> Problem description
Go over the data and keep only the lines that include "will".
# # # # #
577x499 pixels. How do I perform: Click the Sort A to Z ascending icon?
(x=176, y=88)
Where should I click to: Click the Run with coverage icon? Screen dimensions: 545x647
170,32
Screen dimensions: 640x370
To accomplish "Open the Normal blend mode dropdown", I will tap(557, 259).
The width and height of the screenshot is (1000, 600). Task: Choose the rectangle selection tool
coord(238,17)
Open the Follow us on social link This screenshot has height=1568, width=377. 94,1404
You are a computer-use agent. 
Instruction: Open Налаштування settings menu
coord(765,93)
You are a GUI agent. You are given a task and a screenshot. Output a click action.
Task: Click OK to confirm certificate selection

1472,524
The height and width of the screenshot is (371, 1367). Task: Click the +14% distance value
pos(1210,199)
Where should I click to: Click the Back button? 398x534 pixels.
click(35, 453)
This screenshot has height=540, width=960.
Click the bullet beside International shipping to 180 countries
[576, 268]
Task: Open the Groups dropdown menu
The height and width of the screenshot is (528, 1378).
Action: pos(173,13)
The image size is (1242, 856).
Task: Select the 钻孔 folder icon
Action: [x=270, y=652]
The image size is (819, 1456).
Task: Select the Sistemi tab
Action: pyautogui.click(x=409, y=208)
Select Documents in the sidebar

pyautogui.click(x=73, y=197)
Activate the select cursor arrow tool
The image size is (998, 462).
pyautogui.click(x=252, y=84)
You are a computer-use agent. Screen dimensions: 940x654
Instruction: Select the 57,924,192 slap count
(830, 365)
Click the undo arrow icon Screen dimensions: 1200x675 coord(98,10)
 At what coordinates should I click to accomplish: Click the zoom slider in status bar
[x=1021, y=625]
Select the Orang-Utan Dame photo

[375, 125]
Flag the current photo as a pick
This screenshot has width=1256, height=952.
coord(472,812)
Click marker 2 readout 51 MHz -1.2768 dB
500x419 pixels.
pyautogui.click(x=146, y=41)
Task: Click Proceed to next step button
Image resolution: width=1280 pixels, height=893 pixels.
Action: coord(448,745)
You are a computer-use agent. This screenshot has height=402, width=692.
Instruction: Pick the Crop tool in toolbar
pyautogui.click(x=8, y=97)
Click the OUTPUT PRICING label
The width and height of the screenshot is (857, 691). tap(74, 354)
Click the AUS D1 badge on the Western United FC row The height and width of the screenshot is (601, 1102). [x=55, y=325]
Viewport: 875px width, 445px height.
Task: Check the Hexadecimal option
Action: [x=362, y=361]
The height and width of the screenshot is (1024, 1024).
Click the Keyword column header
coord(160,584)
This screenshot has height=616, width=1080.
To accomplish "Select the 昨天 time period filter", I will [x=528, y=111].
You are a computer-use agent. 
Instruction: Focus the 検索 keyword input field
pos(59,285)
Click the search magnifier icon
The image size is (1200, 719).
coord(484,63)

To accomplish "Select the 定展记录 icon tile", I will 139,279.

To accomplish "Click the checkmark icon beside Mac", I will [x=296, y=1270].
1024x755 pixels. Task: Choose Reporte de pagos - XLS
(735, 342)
# # # # #
> Exercise answer
To accomplish "Open the Normal blend mode dropdown", I will tap(557, 259).
To accomplish "Select the 昨天 time period filter", I will [x=528, y=111].
To accomplish "Select the 定展记录 icon tile", I will 139,279.
To accomplish "Click the checkmark icon beside Mac", I will [x=296, y=1270].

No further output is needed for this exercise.